Ben's Janky Looking Glass Oven (for baking holograms from panning video).
This is a self-contained webpage that can convert from a panning video to a hologram (either captured handheld or via a motorized rig). In order for it you work you need to have the LookingGlass ThreeJS driver installed (I don't have the Windows driver link handy, but if you try the holoplay.js sample it should prompt to install).
How to use it
- Install the prerequisite driver mentioned above.
- Take a video panning on your phone from right to left along a straight line.
- Get the video on your computer and drag it onto the gray part of this page (in Chrome).
- Wait while the video is processed (should take about as long as the video takes to play in real-time).
- The baked image will download as a PNG automatically.
- Open the PNG on your looking glass and make sure it is full screen. That's it! No fancy software required.
Some notes:
- I hacked this together in a few hours right after getting my looking glass. It's a huge kludge and is not production ready code (global variables galore). It works on Mac with Chrome as of 3/26/2019. YMMV.

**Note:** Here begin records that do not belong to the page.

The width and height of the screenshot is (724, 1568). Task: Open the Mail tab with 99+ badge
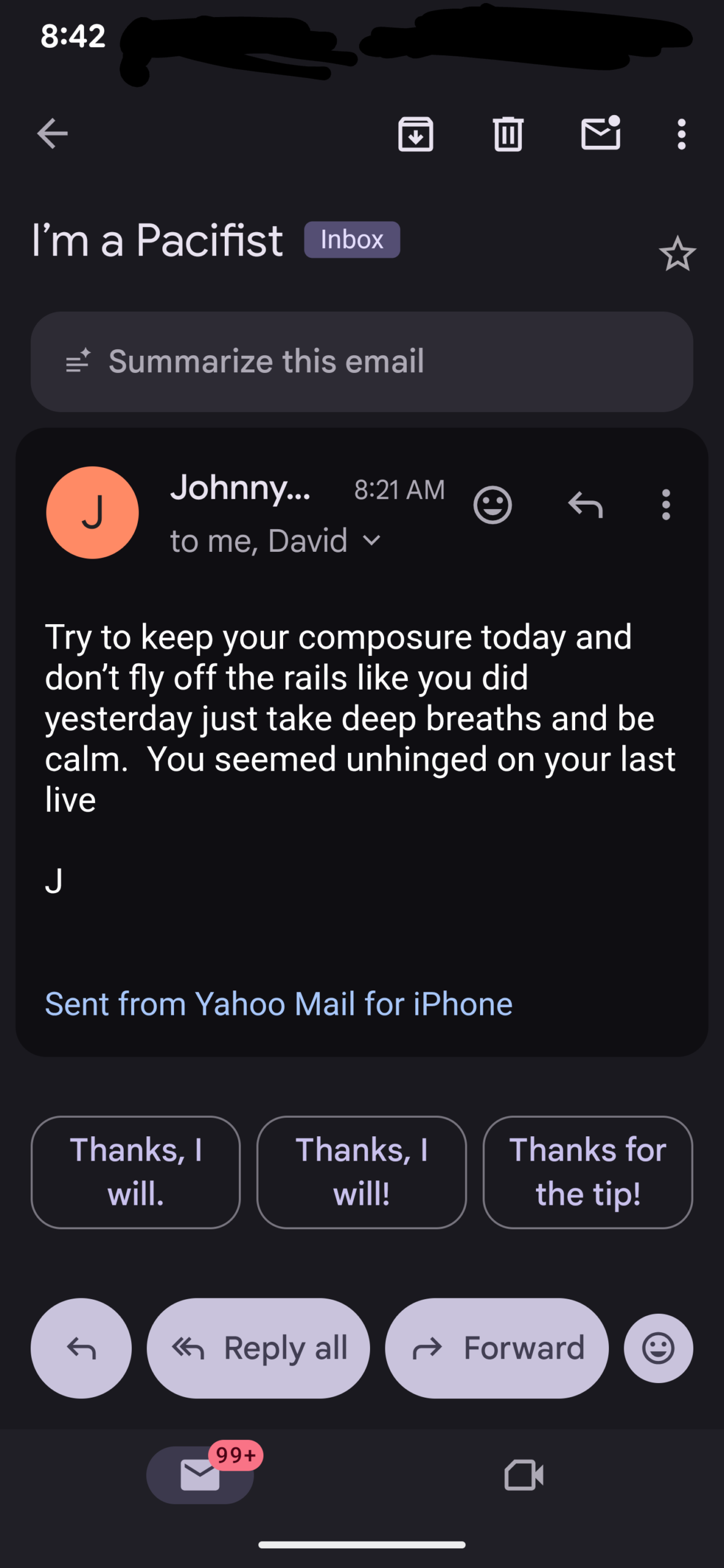[200, 1475]
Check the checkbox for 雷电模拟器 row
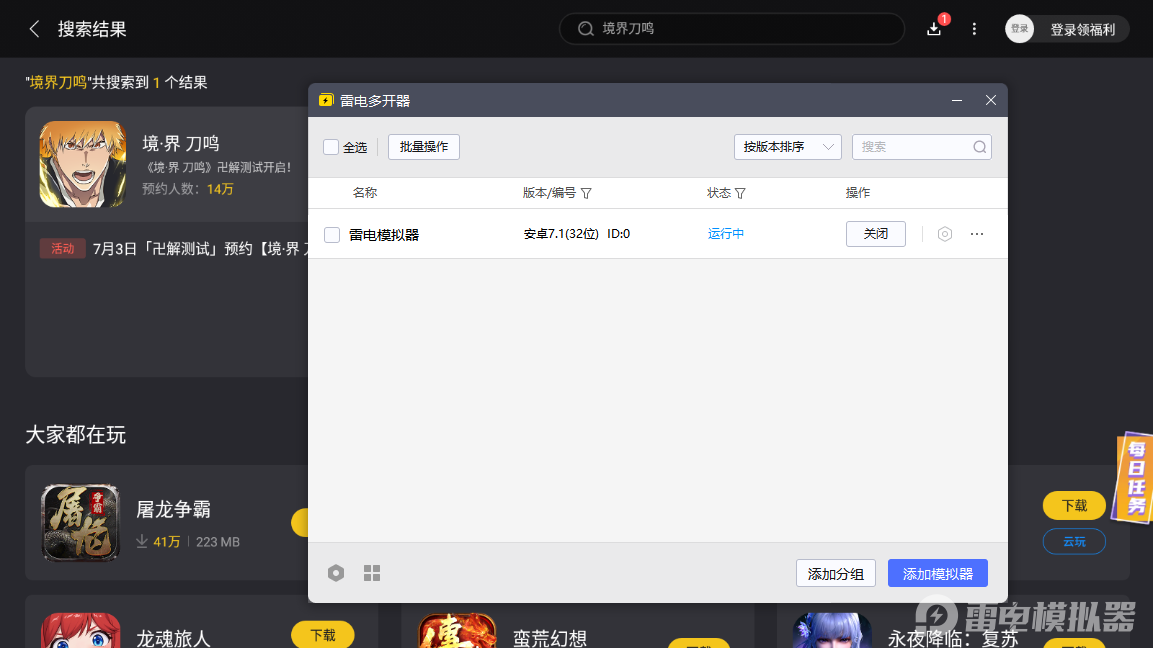The image size is (1153, 648). tap(331, 234)
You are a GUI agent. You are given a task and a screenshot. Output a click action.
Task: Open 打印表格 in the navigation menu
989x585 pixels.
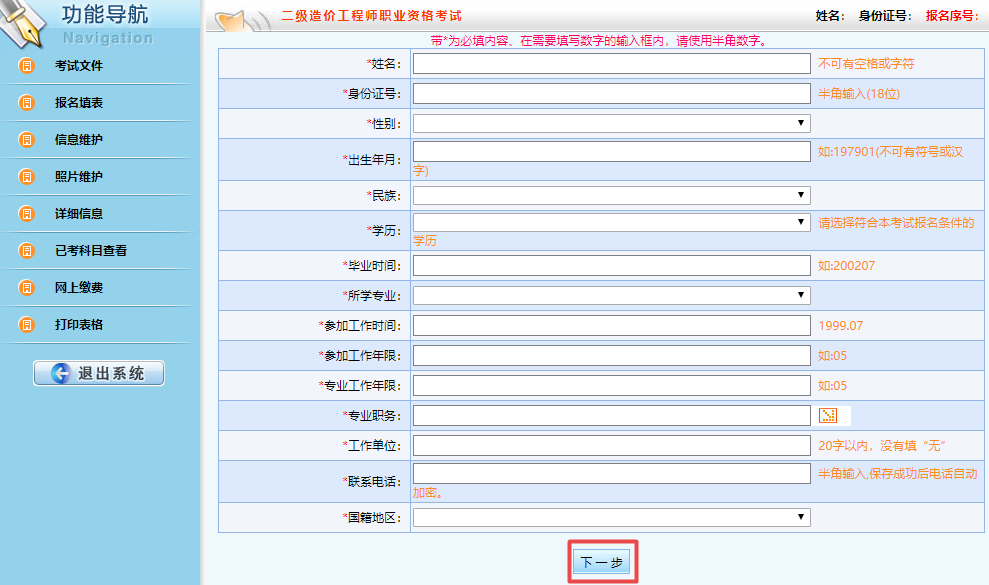(79, 325)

- Because the image is based on calibration data from your Looking Glass, the baked imaged may not work correctly on other displays
- If you're brave, rotate the camera on a linear path such that the object of focus is always in the center (this is very hard).
- You may have to try a couple orientations for the video not to decode upside-down (on my Pixel 3 the camera controls need to be on the right).
- There's basically no error handling, so if things don't work. Check the console.
- Many thanks to: the Holoplay.js source code, random WebGL tutorials, and mozilla developer documentation.